A numerical model with a partial-penetration-oil-producing well in an oil-water reservoir is developed for studying the water coning breakthrough, water coning decline and critical production rate.
Based on the results of numerical study, the relationship between the dimensionless water coning breakthrough time (tBT)D and the dimensionless production rate (qD) can be expressed as (tBT)D=9.34*10^-8*qD^-12.36 . By using this equation, the dimensionless critical rate is 0.13 for the being approached to infinite.

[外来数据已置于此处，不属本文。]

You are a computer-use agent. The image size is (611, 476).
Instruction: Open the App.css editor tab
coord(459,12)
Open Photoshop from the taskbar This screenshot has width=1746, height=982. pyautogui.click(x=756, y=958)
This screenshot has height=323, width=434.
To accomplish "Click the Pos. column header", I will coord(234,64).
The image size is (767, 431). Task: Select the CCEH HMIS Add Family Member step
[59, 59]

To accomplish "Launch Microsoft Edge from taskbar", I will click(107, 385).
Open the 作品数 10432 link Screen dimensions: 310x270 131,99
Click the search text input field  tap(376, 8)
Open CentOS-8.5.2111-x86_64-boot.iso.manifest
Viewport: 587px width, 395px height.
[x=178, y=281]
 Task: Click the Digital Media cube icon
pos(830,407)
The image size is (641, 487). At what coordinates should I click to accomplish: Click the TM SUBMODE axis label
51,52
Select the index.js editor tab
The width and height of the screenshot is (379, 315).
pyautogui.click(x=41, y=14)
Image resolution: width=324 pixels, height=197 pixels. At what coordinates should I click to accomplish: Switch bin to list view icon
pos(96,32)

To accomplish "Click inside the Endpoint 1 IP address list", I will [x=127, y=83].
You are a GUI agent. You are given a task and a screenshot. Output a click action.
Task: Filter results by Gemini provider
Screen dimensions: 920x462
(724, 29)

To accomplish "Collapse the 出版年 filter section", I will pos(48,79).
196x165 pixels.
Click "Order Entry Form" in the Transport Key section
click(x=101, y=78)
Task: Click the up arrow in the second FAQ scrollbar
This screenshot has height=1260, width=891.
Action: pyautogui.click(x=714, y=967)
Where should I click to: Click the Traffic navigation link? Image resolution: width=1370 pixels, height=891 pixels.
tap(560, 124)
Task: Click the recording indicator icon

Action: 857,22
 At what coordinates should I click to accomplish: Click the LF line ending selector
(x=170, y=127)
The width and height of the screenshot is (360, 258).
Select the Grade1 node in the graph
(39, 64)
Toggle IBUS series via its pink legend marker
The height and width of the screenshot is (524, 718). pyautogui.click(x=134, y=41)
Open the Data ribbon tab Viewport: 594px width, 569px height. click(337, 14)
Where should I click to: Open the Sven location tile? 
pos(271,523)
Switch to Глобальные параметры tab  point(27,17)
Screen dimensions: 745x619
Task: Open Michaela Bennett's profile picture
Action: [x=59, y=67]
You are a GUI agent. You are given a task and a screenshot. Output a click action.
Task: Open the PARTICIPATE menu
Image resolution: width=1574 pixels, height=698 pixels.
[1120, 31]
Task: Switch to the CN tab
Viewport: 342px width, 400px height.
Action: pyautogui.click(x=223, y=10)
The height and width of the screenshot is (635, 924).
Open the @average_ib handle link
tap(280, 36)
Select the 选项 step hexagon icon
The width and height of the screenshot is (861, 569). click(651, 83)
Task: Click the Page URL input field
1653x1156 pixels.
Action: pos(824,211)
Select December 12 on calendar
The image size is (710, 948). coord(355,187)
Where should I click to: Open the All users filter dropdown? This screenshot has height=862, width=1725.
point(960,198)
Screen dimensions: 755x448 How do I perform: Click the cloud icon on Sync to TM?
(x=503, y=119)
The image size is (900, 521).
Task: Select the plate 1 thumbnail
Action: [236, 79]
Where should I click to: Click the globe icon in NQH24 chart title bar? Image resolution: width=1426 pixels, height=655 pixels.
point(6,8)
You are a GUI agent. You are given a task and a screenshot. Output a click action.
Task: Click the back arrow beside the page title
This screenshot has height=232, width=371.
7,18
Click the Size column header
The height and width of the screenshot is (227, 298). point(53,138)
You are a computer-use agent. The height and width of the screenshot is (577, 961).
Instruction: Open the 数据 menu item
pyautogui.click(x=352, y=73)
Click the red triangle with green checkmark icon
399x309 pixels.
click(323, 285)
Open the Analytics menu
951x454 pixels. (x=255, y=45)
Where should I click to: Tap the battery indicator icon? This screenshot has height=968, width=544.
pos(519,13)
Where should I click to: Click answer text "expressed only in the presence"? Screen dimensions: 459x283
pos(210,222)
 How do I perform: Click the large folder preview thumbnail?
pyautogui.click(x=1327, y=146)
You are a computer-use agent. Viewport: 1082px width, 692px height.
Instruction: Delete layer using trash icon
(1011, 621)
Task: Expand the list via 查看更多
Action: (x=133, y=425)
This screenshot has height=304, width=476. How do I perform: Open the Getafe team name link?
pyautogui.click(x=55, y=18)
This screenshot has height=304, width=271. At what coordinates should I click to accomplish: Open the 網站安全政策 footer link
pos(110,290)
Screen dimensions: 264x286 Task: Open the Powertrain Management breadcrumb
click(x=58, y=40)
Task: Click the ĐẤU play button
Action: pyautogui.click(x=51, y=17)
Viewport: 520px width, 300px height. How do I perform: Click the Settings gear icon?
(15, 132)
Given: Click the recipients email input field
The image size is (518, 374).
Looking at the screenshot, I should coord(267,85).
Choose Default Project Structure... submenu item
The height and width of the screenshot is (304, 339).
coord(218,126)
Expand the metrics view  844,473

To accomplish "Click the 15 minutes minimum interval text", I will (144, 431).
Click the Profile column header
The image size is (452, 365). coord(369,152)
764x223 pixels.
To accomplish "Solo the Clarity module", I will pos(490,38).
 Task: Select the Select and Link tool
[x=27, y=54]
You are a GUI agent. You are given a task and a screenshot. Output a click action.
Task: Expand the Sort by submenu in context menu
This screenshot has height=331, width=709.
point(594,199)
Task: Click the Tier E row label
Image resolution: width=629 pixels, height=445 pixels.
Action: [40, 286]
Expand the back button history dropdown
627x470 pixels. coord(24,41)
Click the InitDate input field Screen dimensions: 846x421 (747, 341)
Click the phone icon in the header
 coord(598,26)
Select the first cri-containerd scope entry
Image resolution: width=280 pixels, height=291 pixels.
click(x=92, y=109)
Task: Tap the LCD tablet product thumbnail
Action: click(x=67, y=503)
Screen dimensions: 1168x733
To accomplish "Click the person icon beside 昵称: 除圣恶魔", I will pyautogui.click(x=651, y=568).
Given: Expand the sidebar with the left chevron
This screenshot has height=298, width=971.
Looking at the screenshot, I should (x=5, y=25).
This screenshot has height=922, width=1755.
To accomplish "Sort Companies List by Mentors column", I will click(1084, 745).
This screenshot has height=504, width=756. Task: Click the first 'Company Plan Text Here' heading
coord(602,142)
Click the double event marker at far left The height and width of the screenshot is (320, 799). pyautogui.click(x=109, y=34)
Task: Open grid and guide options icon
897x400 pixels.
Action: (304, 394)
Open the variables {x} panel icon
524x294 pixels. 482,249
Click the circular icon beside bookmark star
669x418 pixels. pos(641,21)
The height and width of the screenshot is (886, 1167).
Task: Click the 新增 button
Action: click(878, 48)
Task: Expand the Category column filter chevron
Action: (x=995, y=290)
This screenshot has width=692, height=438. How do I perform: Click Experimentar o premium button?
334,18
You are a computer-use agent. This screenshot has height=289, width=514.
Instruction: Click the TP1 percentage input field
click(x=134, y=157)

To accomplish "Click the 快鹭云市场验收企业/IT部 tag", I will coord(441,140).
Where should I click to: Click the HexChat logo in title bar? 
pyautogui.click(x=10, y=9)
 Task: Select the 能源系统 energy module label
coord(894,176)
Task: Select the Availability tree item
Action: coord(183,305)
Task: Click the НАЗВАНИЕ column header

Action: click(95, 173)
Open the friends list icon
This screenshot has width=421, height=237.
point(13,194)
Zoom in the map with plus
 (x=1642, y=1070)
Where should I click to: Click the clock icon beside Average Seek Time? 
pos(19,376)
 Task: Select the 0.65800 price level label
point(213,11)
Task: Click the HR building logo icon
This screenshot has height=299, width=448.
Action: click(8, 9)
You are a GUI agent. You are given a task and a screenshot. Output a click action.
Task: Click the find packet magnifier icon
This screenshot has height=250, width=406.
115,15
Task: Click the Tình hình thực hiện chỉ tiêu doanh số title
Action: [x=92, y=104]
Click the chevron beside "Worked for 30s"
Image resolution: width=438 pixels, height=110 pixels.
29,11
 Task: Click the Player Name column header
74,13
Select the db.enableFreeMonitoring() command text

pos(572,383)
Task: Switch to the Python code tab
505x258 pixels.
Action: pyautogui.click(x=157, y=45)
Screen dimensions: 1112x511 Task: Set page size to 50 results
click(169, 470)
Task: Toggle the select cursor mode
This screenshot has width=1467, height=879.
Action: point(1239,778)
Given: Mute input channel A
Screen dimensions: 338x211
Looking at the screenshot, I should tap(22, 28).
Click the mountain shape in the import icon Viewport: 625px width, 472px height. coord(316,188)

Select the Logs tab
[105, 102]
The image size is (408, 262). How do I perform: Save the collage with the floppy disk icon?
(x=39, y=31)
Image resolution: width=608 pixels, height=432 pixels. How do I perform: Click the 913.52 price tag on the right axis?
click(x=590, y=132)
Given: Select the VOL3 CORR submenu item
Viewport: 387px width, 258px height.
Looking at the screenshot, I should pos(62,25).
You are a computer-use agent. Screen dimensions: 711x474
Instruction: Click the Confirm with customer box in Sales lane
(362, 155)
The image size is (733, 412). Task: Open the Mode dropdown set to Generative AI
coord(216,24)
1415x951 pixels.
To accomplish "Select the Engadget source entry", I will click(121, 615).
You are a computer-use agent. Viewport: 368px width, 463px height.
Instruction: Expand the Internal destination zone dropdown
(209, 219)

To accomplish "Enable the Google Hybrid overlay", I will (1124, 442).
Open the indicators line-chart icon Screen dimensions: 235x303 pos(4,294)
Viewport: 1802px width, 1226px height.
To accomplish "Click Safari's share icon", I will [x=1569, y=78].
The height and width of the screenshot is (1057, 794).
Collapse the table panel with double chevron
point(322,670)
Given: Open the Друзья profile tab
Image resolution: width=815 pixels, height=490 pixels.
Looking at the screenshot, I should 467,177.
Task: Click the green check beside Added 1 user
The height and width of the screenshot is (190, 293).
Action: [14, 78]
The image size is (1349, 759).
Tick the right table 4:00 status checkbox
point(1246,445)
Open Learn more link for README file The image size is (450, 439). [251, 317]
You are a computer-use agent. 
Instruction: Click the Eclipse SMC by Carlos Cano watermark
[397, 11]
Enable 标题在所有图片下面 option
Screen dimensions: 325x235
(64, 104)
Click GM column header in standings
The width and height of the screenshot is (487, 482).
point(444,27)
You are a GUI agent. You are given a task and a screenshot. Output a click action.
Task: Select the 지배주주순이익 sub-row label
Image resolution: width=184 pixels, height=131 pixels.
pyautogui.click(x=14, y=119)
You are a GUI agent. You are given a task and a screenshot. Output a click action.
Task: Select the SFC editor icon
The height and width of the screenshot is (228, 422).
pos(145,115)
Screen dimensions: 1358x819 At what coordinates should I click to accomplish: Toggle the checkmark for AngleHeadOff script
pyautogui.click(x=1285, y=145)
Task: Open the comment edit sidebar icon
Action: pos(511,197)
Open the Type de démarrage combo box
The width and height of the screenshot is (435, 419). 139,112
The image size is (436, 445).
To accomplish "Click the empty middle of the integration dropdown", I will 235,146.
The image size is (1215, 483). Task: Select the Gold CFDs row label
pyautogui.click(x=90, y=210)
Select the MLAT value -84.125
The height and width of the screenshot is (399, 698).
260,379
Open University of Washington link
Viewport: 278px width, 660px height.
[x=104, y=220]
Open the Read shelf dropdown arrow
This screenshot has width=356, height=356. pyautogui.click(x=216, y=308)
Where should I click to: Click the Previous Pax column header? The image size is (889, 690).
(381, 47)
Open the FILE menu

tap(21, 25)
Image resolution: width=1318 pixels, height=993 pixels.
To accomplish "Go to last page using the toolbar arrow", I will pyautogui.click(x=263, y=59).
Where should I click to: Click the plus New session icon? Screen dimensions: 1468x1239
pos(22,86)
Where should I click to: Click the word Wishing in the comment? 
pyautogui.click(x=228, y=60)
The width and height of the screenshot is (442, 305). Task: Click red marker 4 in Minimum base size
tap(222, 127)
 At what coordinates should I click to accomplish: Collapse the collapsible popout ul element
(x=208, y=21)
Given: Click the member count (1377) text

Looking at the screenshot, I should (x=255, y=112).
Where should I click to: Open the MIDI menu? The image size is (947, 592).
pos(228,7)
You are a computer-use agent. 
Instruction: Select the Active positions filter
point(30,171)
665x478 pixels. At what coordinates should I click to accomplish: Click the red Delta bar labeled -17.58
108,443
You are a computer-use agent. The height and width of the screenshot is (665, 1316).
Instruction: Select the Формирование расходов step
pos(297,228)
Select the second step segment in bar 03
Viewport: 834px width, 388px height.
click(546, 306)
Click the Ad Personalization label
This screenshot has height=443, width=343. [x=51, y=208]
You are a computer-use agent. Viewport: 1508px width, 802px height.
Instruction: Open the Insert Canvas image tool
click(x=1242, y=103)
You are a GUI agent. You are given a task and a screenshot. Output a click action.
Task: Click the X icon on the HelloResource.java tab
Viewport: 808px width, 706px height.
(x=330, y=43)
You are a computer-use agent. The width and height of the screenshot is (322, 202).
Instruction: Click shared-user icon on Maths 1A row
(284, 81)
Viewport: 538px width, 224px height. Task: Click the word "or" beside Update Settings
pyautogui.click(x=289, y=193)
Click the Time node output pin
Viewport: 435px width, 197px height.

For the production well is shutting-in when the water coning approaches to the bottom of the perforation internal, the results show that the dimensionless water coning decline time is increasing as the dimensionless production rate decreasing.
In comparing the critical rates, the results from simulation are slightly higher then these from analytical solutions existed in literature. The water coning breakthrough time from simulation is close to Hagoort’s model; and the result from numerical model is lower than it from Sobocinski and Cornelius’ model, but higher than it from Bournzal and Jeanson’s model .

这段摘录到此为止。